In [4]:
import numpy as np
import pandas as pd
from sklearn.preprocessing import LabelEncoder
import matplotlib.pyplot as plt

from fado.preprocessing import MetricOptimizer

## Fairness Metrics for non-binary Attributes

A discrimination measure $\psi: X \times Y \times \hat{Y} \times Z \rightarrow [0, 1]$ takes features, labels, predictions, and the protected attribute as input and outputs a score between 0 and 1.

Possible measurements are: sum over the differences of all groups or simply taking the maximum difference between all groups.

For equality of opp., predictive parity, and equalized odds, it is mandatory to implement additive smoothing or linear interpolation smoothing.

In [174]:
def nb_statistical_parity_sum_abs_difference(y: np.array, z: np.array, **kwargs):
    """
    Difference in statistical parity

    Parameters
    ----------
    y: flattened binary array
        can be the prediction or the truth label
    z: flattened array of shape y
        protected attribute.

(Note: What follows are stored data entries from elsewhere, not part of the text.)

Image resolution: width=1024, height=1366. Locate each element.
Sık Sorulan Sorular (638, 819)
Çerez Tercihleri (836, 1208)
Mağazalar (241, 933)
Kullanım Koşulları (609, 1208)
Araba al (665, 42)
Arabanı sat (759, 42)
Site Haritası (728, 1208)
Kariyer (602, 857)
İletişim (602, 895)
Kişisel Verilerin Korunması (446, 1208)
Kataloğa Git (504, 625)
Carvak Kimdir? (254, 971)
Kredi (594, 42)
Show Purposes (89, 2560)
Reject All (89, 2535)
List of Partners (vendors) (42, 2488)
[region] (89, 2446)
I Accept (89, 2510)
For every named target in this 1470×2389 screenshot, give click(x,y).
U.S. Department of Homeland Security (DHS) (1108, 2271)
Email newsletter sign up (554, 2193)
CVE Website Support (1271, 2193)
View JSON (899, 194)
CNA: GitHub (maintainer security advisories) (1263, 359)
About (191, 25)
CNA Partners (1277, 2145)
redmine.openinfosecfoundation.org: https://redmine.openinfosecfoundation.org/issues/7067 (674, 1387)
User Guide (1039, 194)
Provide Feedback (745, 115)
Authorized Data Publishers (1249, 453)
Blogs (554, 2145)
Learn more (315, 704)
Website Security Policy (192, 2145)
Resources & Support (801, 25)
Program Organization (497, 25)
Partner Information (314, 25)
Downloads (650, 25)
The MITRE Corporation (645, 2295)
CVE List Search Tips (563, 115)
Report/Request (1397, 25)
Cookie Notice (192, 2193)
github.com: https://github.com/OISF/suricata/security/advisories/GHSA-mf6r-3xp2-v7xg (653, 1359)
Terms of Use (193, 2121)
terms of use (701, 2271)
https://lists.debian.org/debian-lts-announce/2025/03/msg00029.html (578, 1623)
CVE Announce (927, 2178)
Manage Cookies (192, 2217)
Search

It holds integer values.
        
    positive_label: int
    privileged_group: int

    Returns
    -------

    """
    
    y = y.astype(int)
    z = z.astype(int)
    
    sum_diff = 0
    groups = list(set(z))
    for i in range(len(groups)):
        for j in range(i+1, len(groups)):
            sum_diff += np.abs(np.sum(y & (z==groups[i]))/np.sum(z==groups[i]) -
                               np.sum(y & (z==groups[j]))/np.sum(z==groups[j]))
    
    return sum_diff


def nb_statistical_parity_max_difference(y: np.array, z: np.array, **kwargs):
    """
    Difference in statistical parity

    Parameters
    ----------
    y: flattened binary array
        can be the prediction or the truth label
    z: flattened array of shape y
        protected attribute. It holds integer values.
        
    positive_label: int
    privileged_group: int

    Returns
    -------

    """
    
    y = y.astype(int)
    z = z.astype(int)
    
    max_diff = 0
    groups = list(set(z))
    for i in range(len(groups)):
        for j in range(i+1, len(groups)):
            diff = np.abs(np.sum(y & (z==groups[i]))/np.sum(z==groups[i]) -
                              np.sum(y & (z==groups[j]))/np.sum(z==groups[j]))
            max_diff = diff if diff > max_diff else max_diff
    return max_diff

In [208]:
z = np.random.randint(0, 5, size=(500,))

In [209]:
y = np.random.randint(0, 2, size=(500,))

In [177]:
nb_statistical_parity_sum_abs_difference(y, z)

0.6251618466373035

In [178]:
nb_statistical_parity_max_difference(y, z)

0.11767383634915213

In [188]:
np.histogram2d(z, y, bins=4)[0]

array([[60.,  0.,  0., 58.],
       [69.,  0.,  0., 73.],
       [75.,  0.,  0., 51.],
       [55.,  0.,  0., 59.]])

In [192]:
np.histogram2d(z, y, bins=(3, 2))[0]

array([[ 60.,  58.],
       [ 69.,  73.],
       [130., 110.]])

In [195]:
np.histogram2d(z, y, bins=(4, 2))[0]

array([[57., 48.],
       [41., 47.],
       [59., 57.],
       [96., 95.]])

In [200]:
np.histogram2d(z, y, bins=(6, 2))[0]

array([[57., 48.],
       [41., 47.],
       [ 0.,  0.],
       [59., 57.],
       [43., 47.],
       [53., 48.]])

In [211]:
np.histogram2d(z, y, bins=(5, 2))[0]

array([[57., 54.],
       [55., 50.],
       [52., 49.],
       [54., 39.],
       [39., 51.]])

In [212]:
len(set(z))

5